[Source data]
——
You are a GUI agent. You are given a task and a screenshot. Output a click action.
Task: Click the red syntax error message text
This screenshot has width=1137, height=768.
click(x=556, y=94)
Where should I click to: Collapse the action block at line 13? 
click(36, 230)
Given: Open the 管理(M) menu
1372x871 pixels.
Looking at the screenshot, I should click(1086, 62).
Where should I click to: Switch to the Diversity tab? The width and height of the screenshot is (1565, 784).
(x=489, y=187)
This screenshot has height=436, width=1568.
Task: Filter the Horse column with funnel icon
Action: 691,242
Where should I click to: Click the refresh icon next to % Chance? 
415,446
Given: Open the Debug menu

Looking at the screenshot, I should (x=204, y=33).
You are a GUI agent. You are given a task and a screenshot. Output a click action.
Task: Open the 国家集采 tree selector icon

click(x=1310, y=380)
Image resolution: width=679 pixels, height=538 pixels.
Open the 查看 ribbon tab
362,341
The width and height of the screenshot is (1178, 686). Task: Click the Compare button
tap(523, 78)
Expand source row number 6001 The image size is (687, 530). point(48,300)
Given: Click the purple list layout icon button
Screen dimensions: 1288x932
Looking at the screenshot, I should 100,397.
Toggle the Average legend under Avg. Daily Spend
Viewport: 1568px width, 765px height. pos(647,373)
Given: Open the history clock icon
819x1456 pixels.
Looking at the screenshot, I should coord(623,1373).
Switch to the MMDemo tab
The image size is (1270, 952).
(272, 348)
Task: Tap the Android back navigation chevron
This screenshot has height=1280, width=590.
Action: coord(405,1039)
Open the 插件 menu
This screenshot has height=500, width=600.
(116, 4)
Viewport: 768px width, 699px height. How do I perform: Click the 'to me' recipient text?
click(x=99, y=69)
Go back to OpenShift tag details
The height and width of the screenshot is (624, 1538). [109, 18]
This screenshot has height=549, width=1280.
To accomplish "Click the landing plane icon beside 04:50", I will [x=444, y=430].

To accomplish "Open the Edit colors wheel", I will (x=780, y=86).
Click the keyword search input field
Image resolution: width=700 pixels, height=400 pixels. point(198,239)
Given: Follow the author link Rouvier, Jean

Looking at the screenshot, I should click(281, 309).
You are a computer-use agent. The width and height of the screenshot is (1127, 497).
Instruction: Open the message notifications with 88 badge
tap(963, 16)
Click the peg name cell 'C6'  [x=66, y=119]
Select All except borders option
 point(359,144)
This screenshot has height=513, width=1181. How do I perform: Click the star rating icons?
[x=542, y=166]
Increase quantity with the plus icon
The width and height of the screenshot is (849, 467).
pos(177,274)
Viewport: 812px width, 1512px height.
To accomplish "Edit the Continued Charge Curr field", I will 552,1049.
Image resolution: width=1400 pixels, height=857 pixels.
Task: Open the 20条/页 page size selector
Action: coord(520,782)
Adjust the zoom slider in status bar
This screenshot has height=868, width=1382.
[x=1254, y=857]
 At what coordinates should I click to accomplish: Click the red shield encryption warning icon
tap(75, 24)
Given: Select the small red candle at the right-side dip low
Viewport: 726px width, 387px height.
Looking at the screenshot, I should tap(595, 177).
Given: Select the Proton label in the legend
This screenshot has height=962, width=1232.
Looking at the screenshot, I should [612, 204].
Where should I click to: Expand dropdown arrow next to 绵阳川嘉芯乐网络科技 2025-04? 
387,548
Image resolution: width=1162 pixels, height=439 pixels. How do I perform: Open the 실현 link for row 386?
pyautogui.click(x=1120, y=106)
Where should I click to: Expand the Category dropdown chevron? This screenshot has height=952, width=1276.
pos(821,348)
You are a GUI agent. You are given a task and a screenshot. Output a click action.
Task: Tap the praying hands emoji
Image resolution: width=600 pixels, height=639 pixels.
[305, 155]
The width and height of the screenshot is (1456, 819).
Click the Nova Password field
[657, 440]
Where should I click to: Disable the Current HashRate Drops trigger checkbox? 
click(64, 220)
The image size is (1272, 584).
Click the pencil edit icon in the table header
——
*What the task requires*: Can you reproduce all of the data above word for word?

*Solved exercise*:
You are a GUI agent. You are given a task and a screenshot. Output a click action.
Task: Click the red syntax error message text
This screenshot has width=1137, height=768.
click(x=556, y=94)
Where should I click to: Collapse the action block at line 13? 
click(36, 230)
Given: Open the 管理(M) menu
1372x871 pixels.
Looking at the screenshot, I should click(1086, 62).
Where should I click to: Switch to the Diversity tab? The width and height of the screenshot is (1565, 784).
(x=489, y=187)
This screenshot has height=436, width=1568.
Task: Filter the Horse column with funnel icon
Action: 691,242
Where should I click to: Click the refresh icon next to % Chance? 
415,446
Given: Open the Debug menu

Looking at the screenshot, I should (x=204, y=33).
You are a GUI agent. You are given a task and a screenshot. Output a click action.
Task: Open the 国家集采 tree selector icon

click(x=1310, y=380)
Image resolution: width=679 pixels, height=538 pixels.
Open the 查看 ribbon tab
362,341
The width and height of the screenshot is (1178, 686). Task: Click the Compare button
tap(523, 78)
Expand source row number 6001 The image size is (687, 530). point(48,300)
Given: Click the purple list layout icon button
Screen dimensions: 1288x932
Looking at the screenshot, I should 100,397.
Toggle the Average legend under Avg. Daily Spend
Viewport: 1568px width, 765px height. pos(647,373)
Given: Open the history clock icon
819x1456 pixels.
Looking at the screenshot, I should coord(623,1373).
Switch to the MMDemo tab
The image size is (1270, 952).
(272, 348)
Task: Tap the Android back navigation chevron
This screenshot has height=1280, width=590.
Action: coord(405,1039)
Open the 插件 menu
This screenshot has height=500, width=600.
(116, 4)
Viewport: 768px width, 699px height. How do I perform: Click the 'to me' recipient text?
click(x=99, y=69)
Go back to OpenShift tag details
The height and width of the screenshot is (624, 1538). [109, 18]
This screenshot has height=549, width=1280.
To accomplish "Click the landing plane icon beside 04:50", I will [x=444, y=430].

To accomplish "Open the Edit colors wheel", I will (x=780, y=86).
Click the keyword search input field
Image resolution: width=700 pixels, height=400 pixels. point(198,239)
Given: Follow the author link Rouvier, Jean

Looking at the screenshot, I should click(281, 309).
You are a computer-use agent. The width and height of the screenshot is (1127, 497).
Instruction: Open the message notifications with 88 badge
tap(963, 16)
Click the peg name cell 'C6'  [x=66, y=119]
Select All except borders option
 point(359,144)
This screenshot has height=513, width=1181. How do I perform: Click the star rating icons?
[x=542, y=166]
Increase quantity with the plus icon
The width and height of the screenshot is (849, 467).
pos(177,274)
Viewport: 812px width, 1512px height.
To accomplish "Edit the Continued Charge Curr field", I will 552,1049.
Image resolution: width=1400 pixels, height=857 pixels.
Task: Open the 20条/页 page size selector
Action: coord(520,782)
Adjust the zoom slider in status bar
This screenshot has height=868, width=1382.
[x=1254, y=857]
 At what coordinates should I click to accomplish: Click the red shield encryption warning icon
tap(75, 24)
Given: Select the small red candle at the right-side dip low
Viewport: 726px width, 387px height.
Looking at the screenshot, I should tap(595, 177).
Given: Select the Proton label in the legend
This screenshot has height=962, width=1232.
Looking at the screenshot, I should [612, 204].
Where should I click to: Expand dropdown arrow next to 绵阳川嘉芯乐网络科技 2025-04? 
387,548
Image resolution: width=1162 pixels, height=439 pixels. How do I perform: Open the 실현 link for row 386?
pyautogui.click(x=1120, y=106)
Where should I click to: Expand the Category dropdown chevron? This screenshot has height=952, width=1276.
pos(821,348)
You are a GUI agent. You are given a task and a screenshot. Output a click action.
Task: Tap the praying hands emoji
Image resolution: width=600 pixels, height=639 pixels.
[305, 155]
The width and height of the screenshot is (1456, 819).
Click the Nova Password field
[657, 440]
Where should I click to: Disable the Current HashRate Drops trigger checkbox? 
click(64, 220)
The image size is (1272, 584).
Click the pencil edit icon in the table header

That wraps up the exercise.